The market rally since March 2020 lows has been led mostly by foreign institutional investors. MANISHI RAYCHAUDHURI, head of Asia Pacific equity research, BNP Paribas, tells Puneet Wadhwa the reason for India being such an FII favourite is the breadth of stocks and sectors that the market offers. Edited excerpts:
Are the global and Indian markets heading for a correction?
Since early September, the global equity markets first corrected and then entered a phase of sideways movement. Such a drift in the market engenders a ‘time correction’ in valuations and is a healthy phenomenon. The sharp rally since late March 2020, despite earnings downgrades, had rendered valuations expensive, especially in certain sectors. That said, global central banks shall maintain accommodative policy stances in the foreseeable time horizon.
Is market valuation out of your comfort zone?
The equity rally in the absence of earnings support was worrying, no doubt. However, we must keep in mind that the rally in most markets, including India, was extremely narrow — driven by a handful of stocks. Apart from these superlative performers, valuations in other sectors — largely global and domestic cyclicals — aren’t egregiously expensive. That said, headline forward price-to-earnings (P/E) multiples in most Asian markets are well above their long-term averages, and in some markets like India and Thailand, are three standard deviations higher than the mean. Only Greater China valuations — one standard deviation higher and benefitting from upward earnings revisions — appear less risky.
Can 2020 belong to mid- and small-caps?
The Sebi’s recent mandate, if implemented fully, could result in Rs 390-410 billion of equity assets under management (AUM) moving from large-cap to mid- and small-cap stocks. Ceteris paribus, about 65 per cent of that transfer could be in favour of small-caps and the rest in favour of mid-caps. Some outcomes — like mutual funds changing funds labelling or the Sebi’s directive getting altered — are difficult to predict at this stage. Quality small- and mid-caps may see higher investor interest.
What are your estimates for corporate earnings growth?
For India, consensus earnings growth estimates for FY21 and FY22 — at 30 per cent and 25 per cent — appear overstated. From the low base of FY20, there could be an earnings growth recovery in FY21, but we believe it will settle around the late teens.
Which sectors will lead the recovery?
We expect growth to be led by consumer discretionary, private banks, materials, and telecommunications. A silver lining in the earnings environment is the broad-based earnings recovery — from the early beneficiaries like technology, telecom, and consumer staples, positive earnings inflexions are now beginning to show up in cyclical sectors.
Are risks to the market over the next few months more from global issues than domestic factors?

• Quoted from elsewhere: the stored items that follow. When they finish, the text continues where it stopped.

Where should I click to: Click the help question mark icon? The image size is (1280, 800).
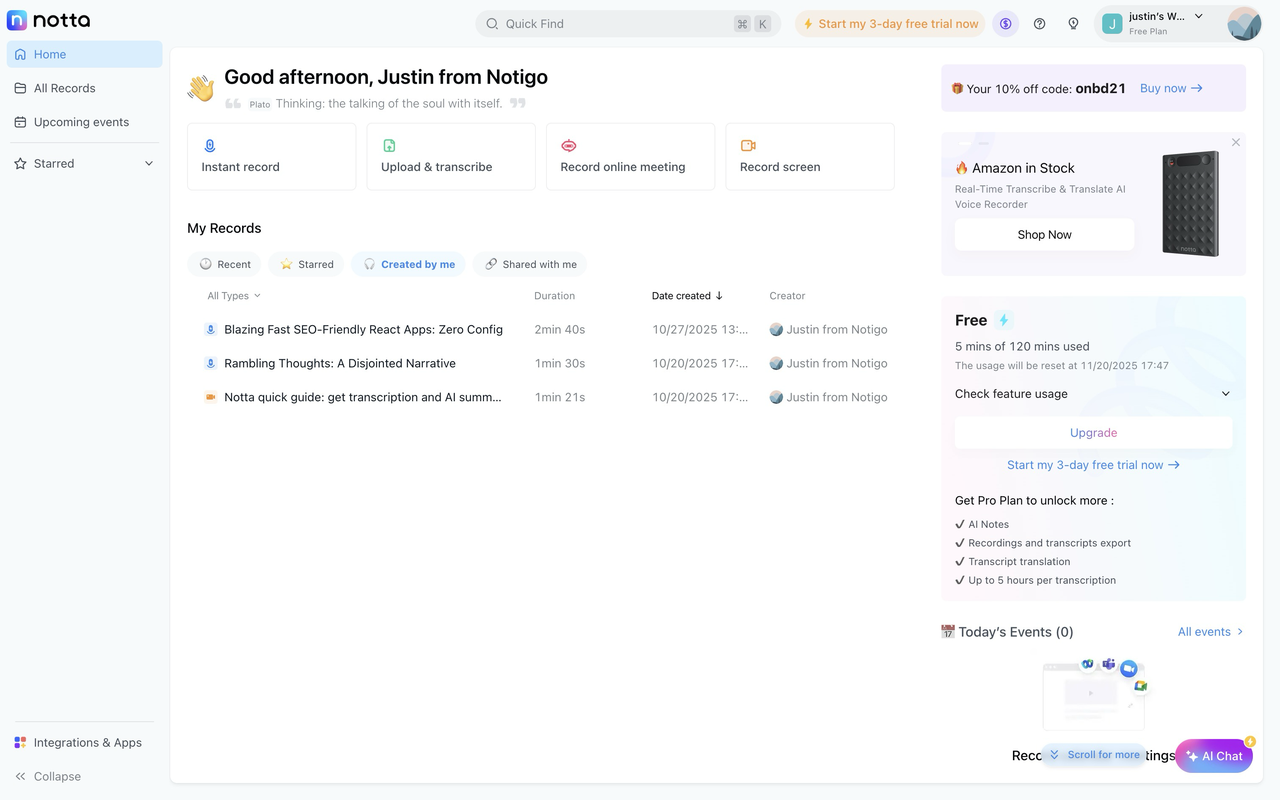pos(1039,23)
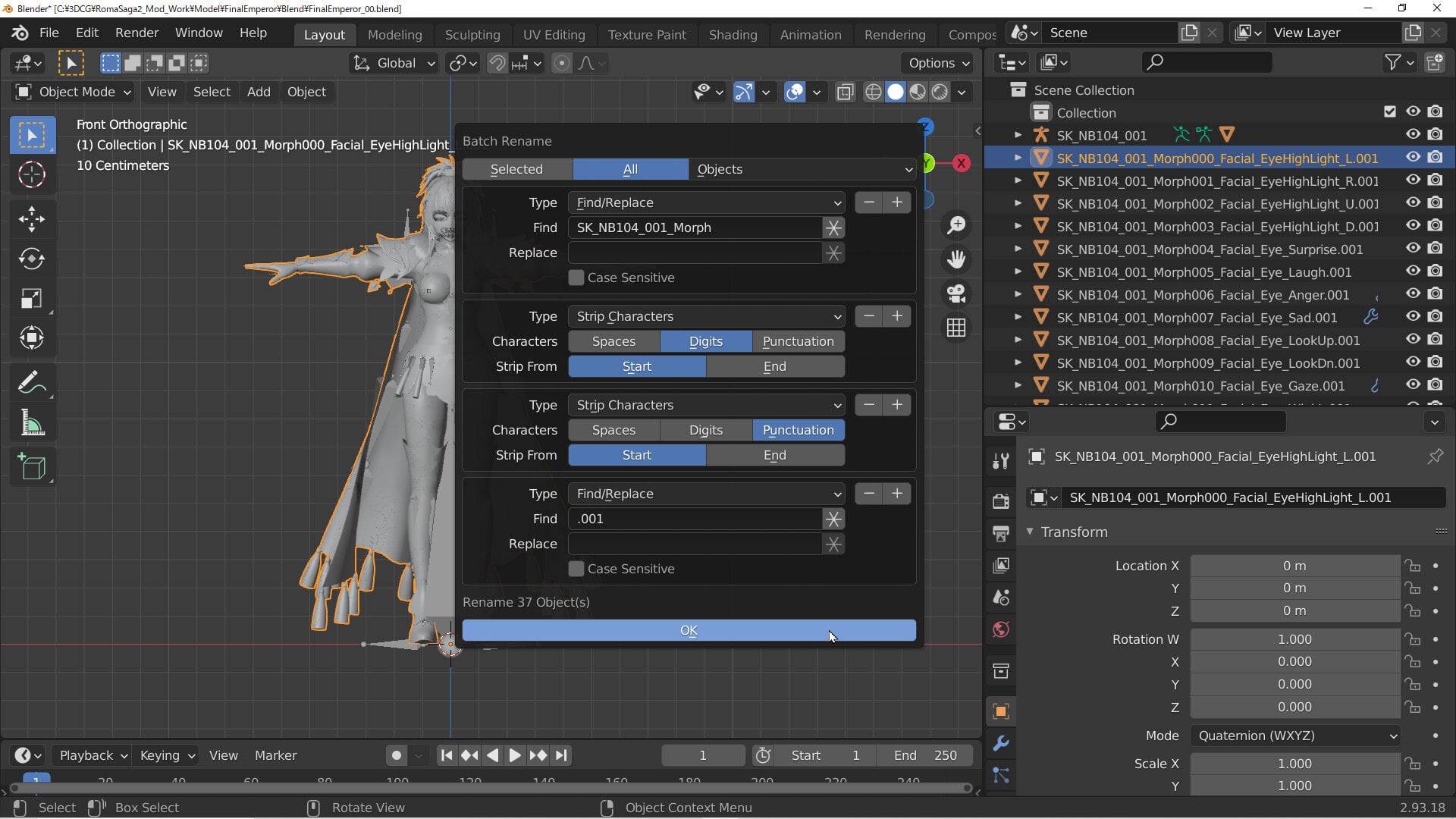Toggle camera view icon in viewport
Screen dimensions: 1456x819
(956, 293)
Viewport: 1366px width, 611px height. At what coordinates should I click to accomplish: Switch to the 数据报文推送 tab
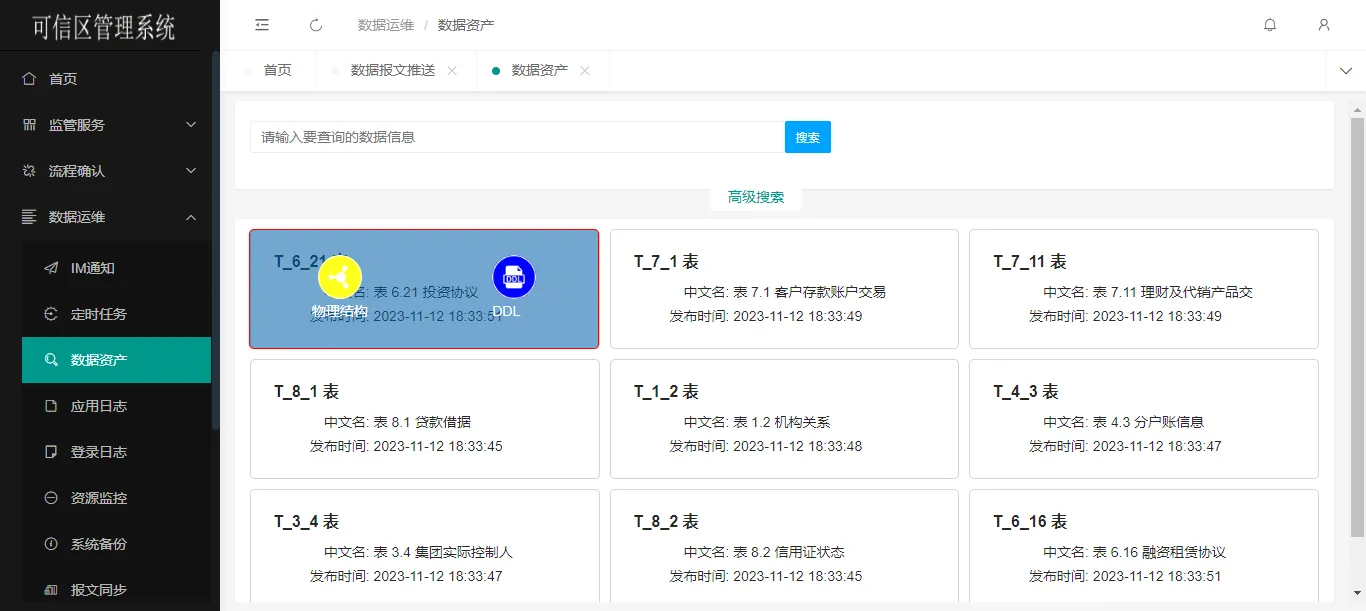pyautogui.click(x=392, y=71)
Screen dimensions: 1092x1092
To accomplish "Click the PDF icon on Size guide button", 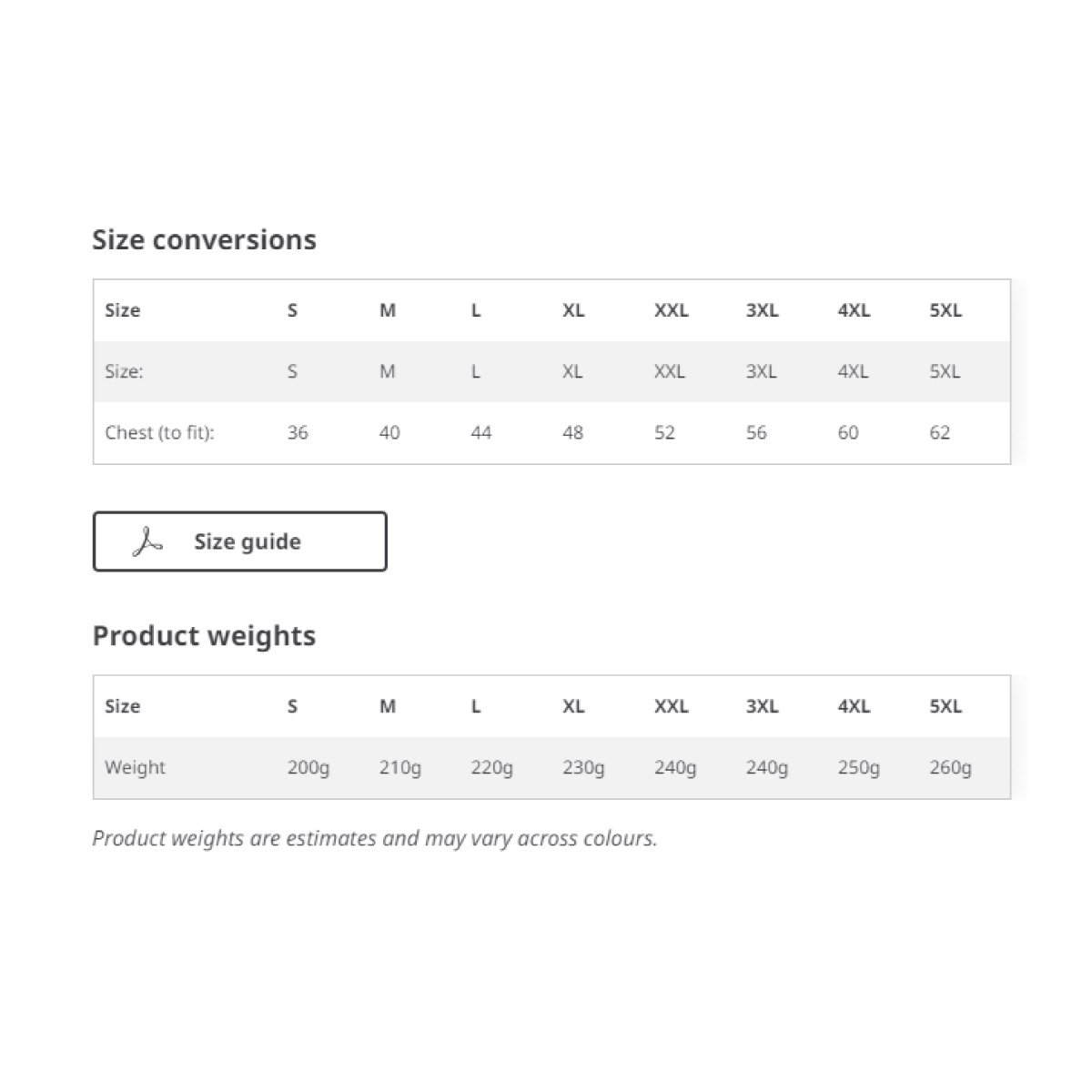I will point(147,542).
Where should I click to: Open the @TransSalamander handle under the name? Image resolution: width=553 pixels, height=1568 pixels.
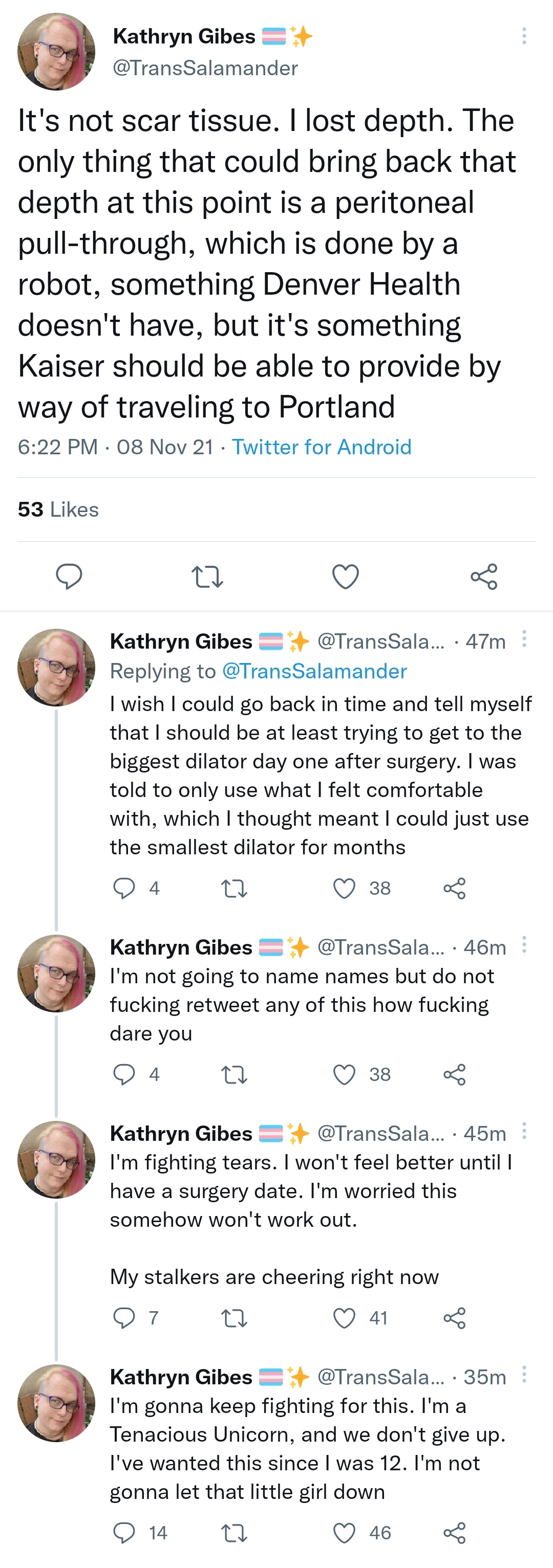coord(205,68)
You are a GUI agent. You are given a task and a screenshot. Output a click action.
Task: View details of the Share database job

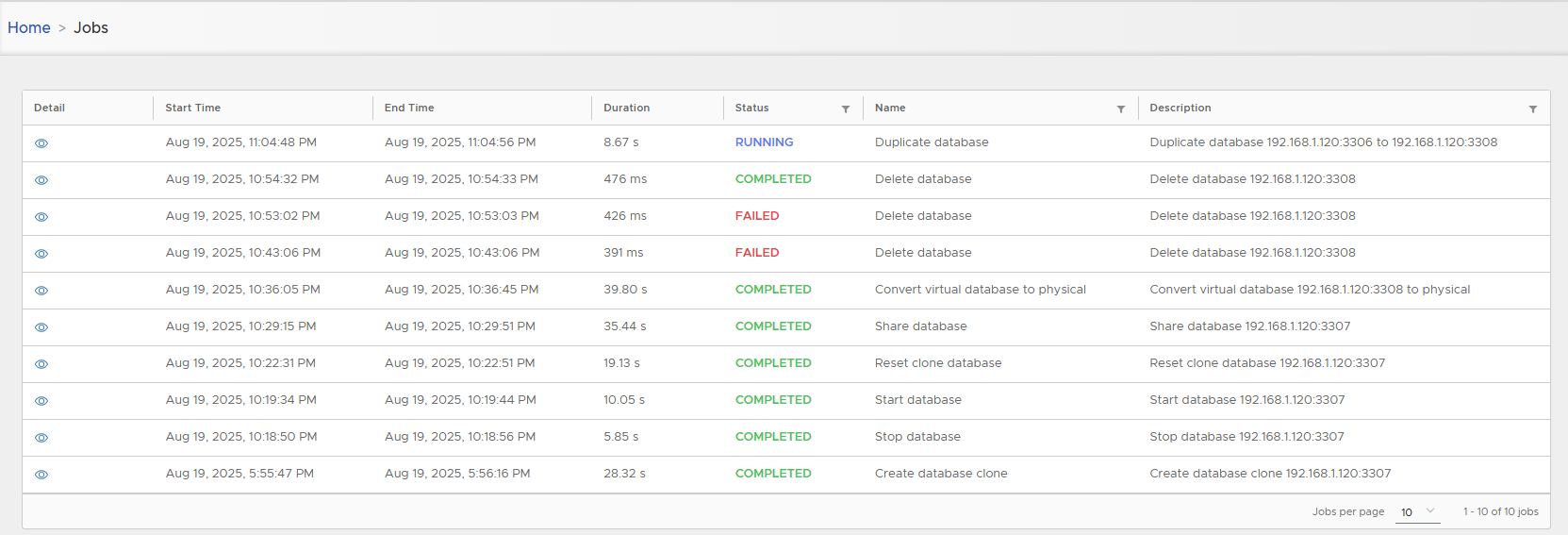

Major risks to the market arise from the potential resurgence in Covid-19 infections, and the impact on economic activity, US election outcome, continuing geopolitical tensions, and protectionism. In India, employment destruction could delay consumption recovery, worsening of banks’ asset quality could delay lending activity, and the government’s fiscal stress could prevent large demand-supporting stimulus. These factors add risks to Indian equities. While risks in the north Asian markets arise largely from global issues, in India and pockets of Southeast Asia, domestic risk factors are equally crucial.
How’s the mood among your clients/ foreign investors regarding equities as an asset class?
Most global investors appear to be cautious about equities after the sharp rally. Some are looking at rotating away from the sectors that have hitherto driven the markets into sectors that have underperformed, particularly if the latter are beginning to experience upward earnings revisions. India has benefited from large FII flows in the past four months at the expense of most other Asian markets. The reason for India being such an ‘FII favourite’ is the breadth of stocks and sectors it offers. Apart from China, such breadth of investible sectors is difficult to find. Over the medium-term, we expect FIIs’ enthusiasm for Indian equities to continue, though near-term risks could dampen their interest.
What has been your investing strategy since March 2020?
We have been overweight on private banks, insurance, IT, telecom, and select consumers. IT holds the biggest promise in the medium term. Our channel checks reveal large frontline IT firms are winning deals and implementing new cost-saving measures as remote working catches on.
Selective consumer stocks, particularly those with secular growth and excess return generation, can continue to outperform. We believe cyclicals selectively make sense, especially particularly private banks and some segments of materials. The latter is beginning to see upward earnings inflexions.